Max Verstappen won a chaotic and controversial Australian Grand Prix that finished under a safety car after a controversial crash-affected restart.
The Red Bull driver led Mercedes’ Lewis Hamilton and Aston Martin’s Fernando Alonso home to set the podium.
That was despite Alonso being tagged into a spin at a restart with two laps to go and dropped to the back.
Governing body the FIA said the order had to be declared as at the restart for one final lap behind a safety car.
To add to the controversy, Ferrari’s Carlos Sainz was given a five-second penalty for causing the decisive crash at the first corner by tagging Alonso’s car, dropping him from fourth to 12th and out of the points.
An emotional Sainz described that decision as “unacceptable”, adding: “They need to wait until after the race and discuss with me. Clearly the penalty is not deserved. It is too severe.”

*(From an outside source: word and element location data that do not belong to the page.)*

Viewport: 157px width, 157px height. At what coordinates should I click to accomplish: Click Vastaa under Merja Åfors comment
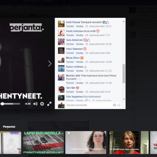coord(79,62)
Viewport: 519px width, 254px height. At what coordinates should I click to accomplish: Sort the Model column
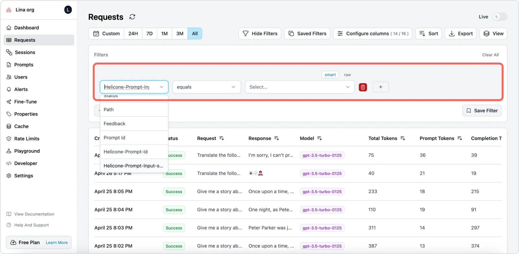[x=320, y=138]

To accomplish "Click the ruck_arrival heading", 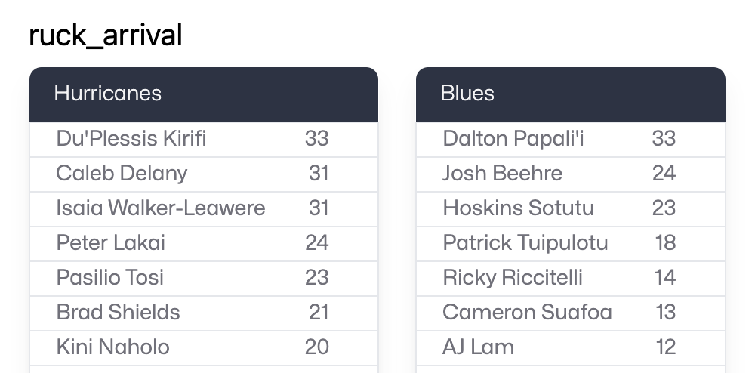I will pos(106,35).
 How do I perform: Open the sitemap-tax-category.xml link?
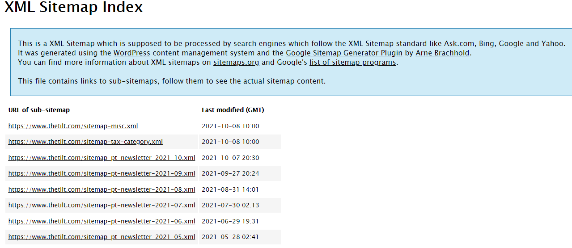click(85, 142)
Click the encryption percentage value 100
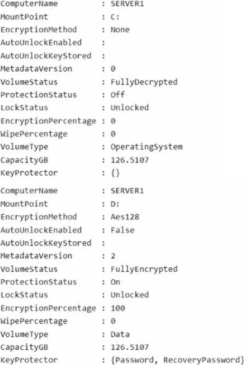 118,308
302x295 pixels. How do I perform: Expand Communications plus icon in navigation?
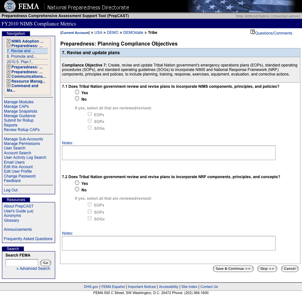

The Alpine drivers Pierre Gasly and Esteban Ocon were the other big losers from the official decisions – they took the penultimate restart fifth and 10th but crashed into each other and retired at the second corner.
The unprecedented events will lead to controversy that F1 is putting showbusiness before sport.
There is a direct line from the final laps of the Abu Dhabi Grand Prix in 2021 – when officials made errors that changed the course of the world championship fight between Verstappen and Hamilton – to these events, as the final red flag was thrown to try to ensure the grand prix would finish under racing conditions.
Ironically, that desire led to the final, bizarre and confusing climax, and a race that did actually end under a safety car.
The first-corner crash led the FIA to make a decision that a lap had taken place but that most of the events during it had had no effect, other than the crash between the Alpines.
The bizarre and controversial climax
The extraordinary events at the end of a race that had already had two safety cars and a previous red flag were triggered when Kevin Magnussen’s Haas ran wide at the first chicane and tagged the wall.
The impact broke the Dane’s wheel rim, caused a puncture and left debris strewn across the track.
The timing of the incident meant that, according to the rules, there would be two racing laps after the restart.
Sainz tagged Alonso’s rear wheel and tipped the Aston Martin into a spin, triggering chaos behind.
Perez ran wide across the grass and then Gasly, appearing not to see Ocon on his outside, pushed his team-mate into the wall, taking both cars out.
The red flag was immediately thrown again and the rules dictated that the order had to be that at the restart because the field had not covered enough ground for there to be any other reference to set the start order.
That reinstated Alonso to third, despite his being dropping to the back after his collision, and Perez to fifth, after losing a lot of ground.
The Aston Martin of Lance Stroll was fourth, followed by Perez, McLaren’s Lando Norris and Haas driver Nico Hulkenberg. McLaren’s Oscar Piastri, Alfa Romeo’s Zhou Guanyu and Alpha Tauri’s Yuki Tsunoda completed the points positions.